Rodriguez-Aguasviva will have to wear an ankle monitor and remain in his Lawrence, Massachusetts, home with his wife. He is facing a final order of removal and has been held in custody in Plymouth while Judge Wolf decides the suit, which accuses ICE of adopting a policy of removing immigrants while they apply for a provisional unlawful presence waiver.
The novel coronavirus had affected more than 1,800 Massachusetts residents and killed 15 as of Wednesday afternoon.
"We have become increasingly concerned with Salvador's health and safety in the Plymouth County Jail," an attorney for the class, Stephen Provazza of WilmerHale, told Judge Wolf as he asked him to order his client's release before the virus "explodes" within the prison population.
"We know a sheriff's employee working in Plymouth County Jail has tested positive for COVID-19, so it seems to be a question of when, not if, the disease will spread," Provazza said.
Arguing for the government, Max Weintraub of the U.S. Department of Justice's Civil Division said jail officials have been working closely with the U.S. Centers for Disease Control and the state's Department of Public Health to keep the facility safe. He said the petitioners did not clear the bar to warrant Rodriguez-Aguasviva's release.
Weintraub also argued that, while there is no suggestion Rodriguez-Aguasviva is dangerous to the public, he may be a flight risk because he failed to appear once in the past. The only thing standing between him and removal from the U.S. is Judge Wolf's stay decision as the case plays out, Weintraub said.
But the judge found that the ongoing health crisis tipped the scales in Rodriguez-Aguasviva's favor, particularly because his is a civil immigration detention, not criminal.
"We are living in the midst of a coronavirus pandemic, some infected people die, not all, but some infected people die," Judge Wolf said. "Being in a jail enhances risk. Social distancing is difficult or impossible, washing hands repeatedly may be difficult. There is a genuine risk this will spread throughout the jail."
And, while Rodriguez-Aguasviva is in jail with many people charged or convicted of crimes, "he has not been charged with or convicted of anything," Judge Wolf pointed out.
As the pandemic spikes in the U.S., advocates and some law enforcement officials have pushed to reduce the prison population wherever possible to help limit the spread of the disease. The ACLU and two defense attorney organizations on Monday asked the Massachusetts Supreme Judicial Court to take "extraordinary" steps to scale back the number of people in custody, and the high court agreed to hear arguments via telephone next week.
On Wednesday, the ACLU also filed separate lawsuits on behalf of two other detainees at Plymouth who have underlying health conditions and are at risk if they contract the coronavirus. The Massachusetts suits follow similar petitions filed by the ACLU in Maryland and Washington state.

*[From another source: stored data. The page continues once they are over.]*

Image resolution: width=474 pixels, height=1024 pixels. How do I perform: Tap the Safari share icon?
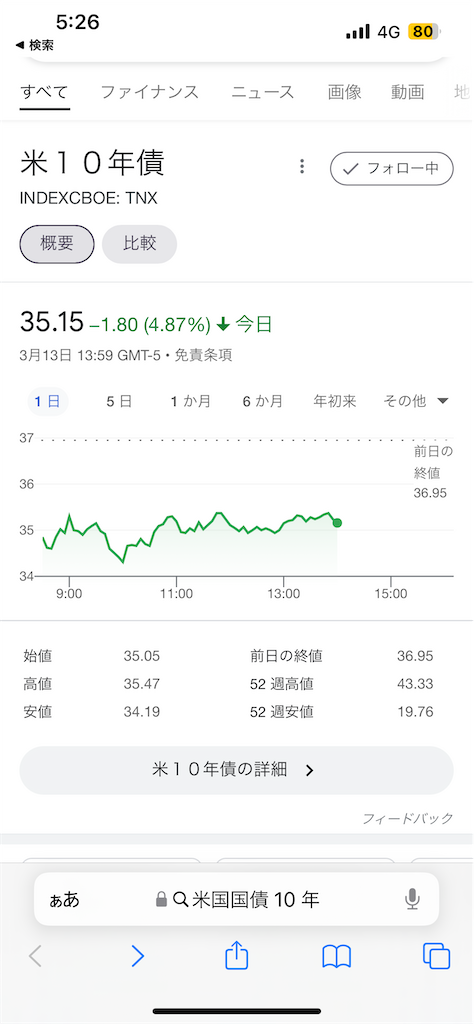pyautogui.click(x=236, y=957)
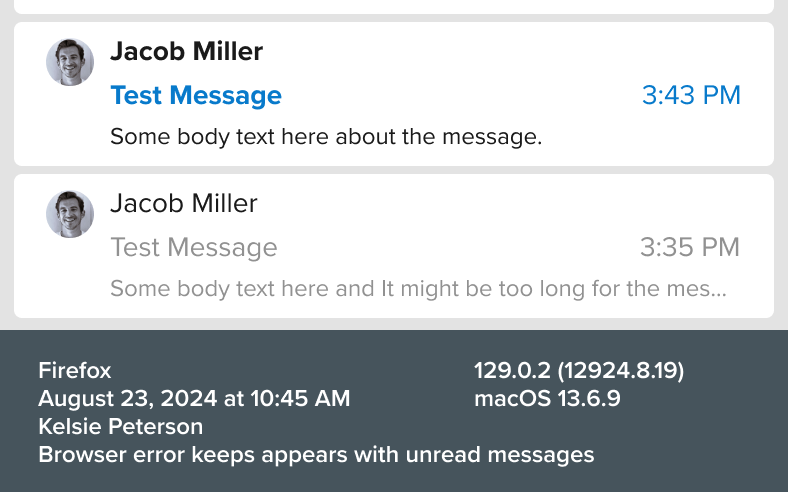Click the non-bold Jacob Miller sender name
The image size is (788, 492).
point(184,203)
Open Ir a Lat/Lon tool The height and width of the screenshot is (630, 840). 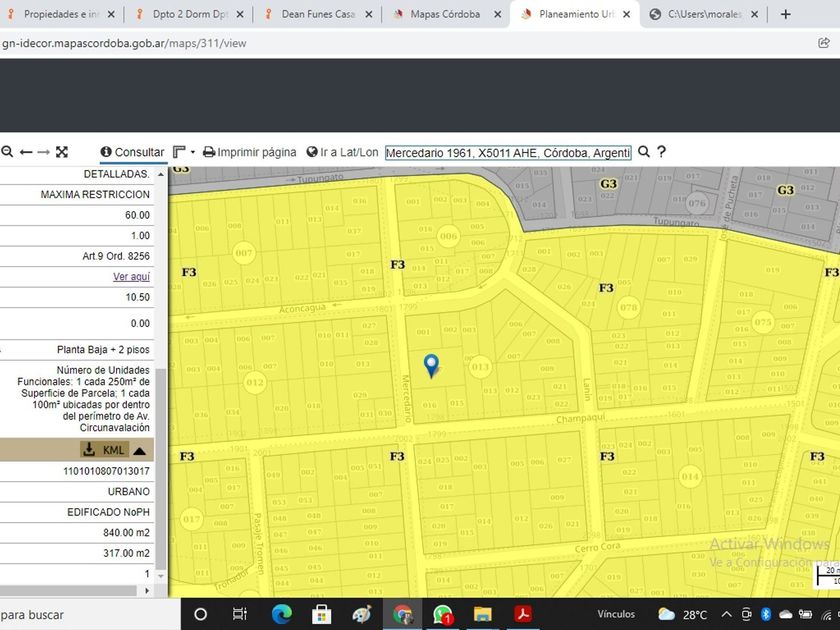[x=342, y=152]
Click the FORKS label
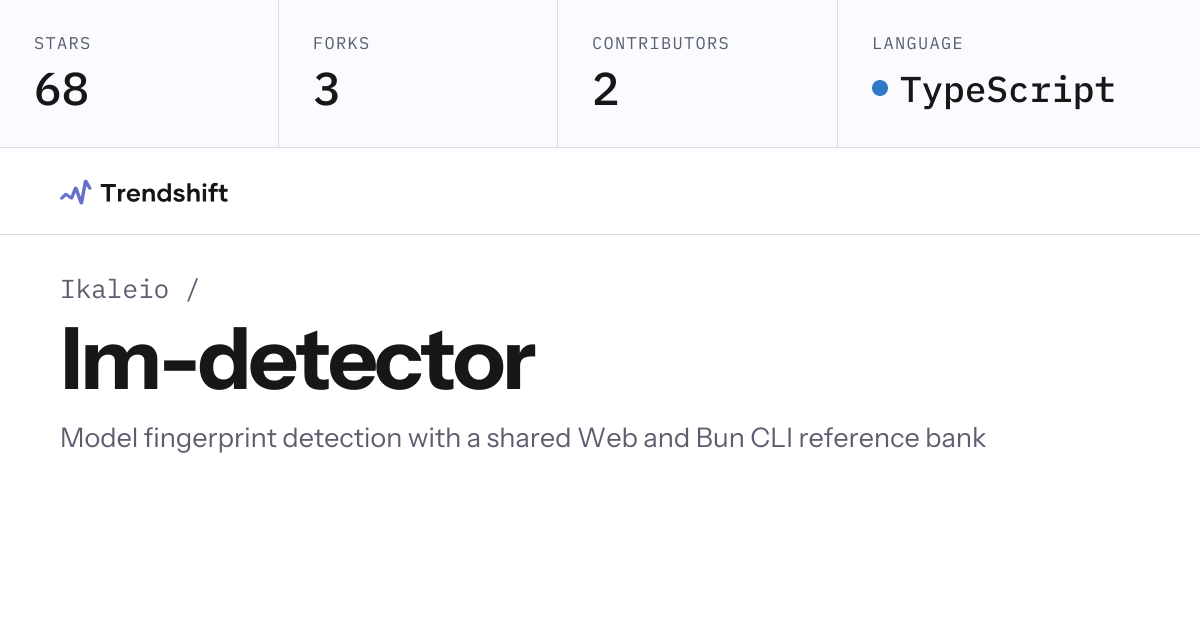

Filed in 2018, the lawsuit to which Rodriguez-Aguasviva is a party claims the Trump administration's U.S. Citizenship and Immigration Services has coordinated with ICE to systematically target undocumented spouses trying to use the DHS-sanctioned process of pursuing green cards. Last May, Judge Wolf certified a class and said ICE had violated federal regulations for a process known as post-order custody review in the cases of two class members.
The judge has chastised the federal agency for not following its own protocols, including during a hearing last October when Judge Wolf found that ICE was routinely violating immigrants' due process by not interviewing them as part of their custody reviews.
The couples are represented by Shirley X. Cantin, Kevin Prussia, Jonathan Cox, Michaela P. Sewall, Matthew W. Costello, Colleen M. McCullough and Stephen Provazza of WilmerHale, Matthew R. Segal and Adriana Lafaille of the American Civil Liberties Union Foundation of Massachusetts Inc. and Kathleen M. Gillespie.
The government is represented by Mary L. Larakers, J. Max Weintraub and William Weiland of the U.S. Department of Justice's Civil Division and Eve A. Piemonte of the U.S. Attorney's Office for the District of Massachusetts.
The case is Calderon Jimenez et al. v. Cronen et al., case number 1:18-cv-10225, in the U.S. District Court for the District of Massachusetts.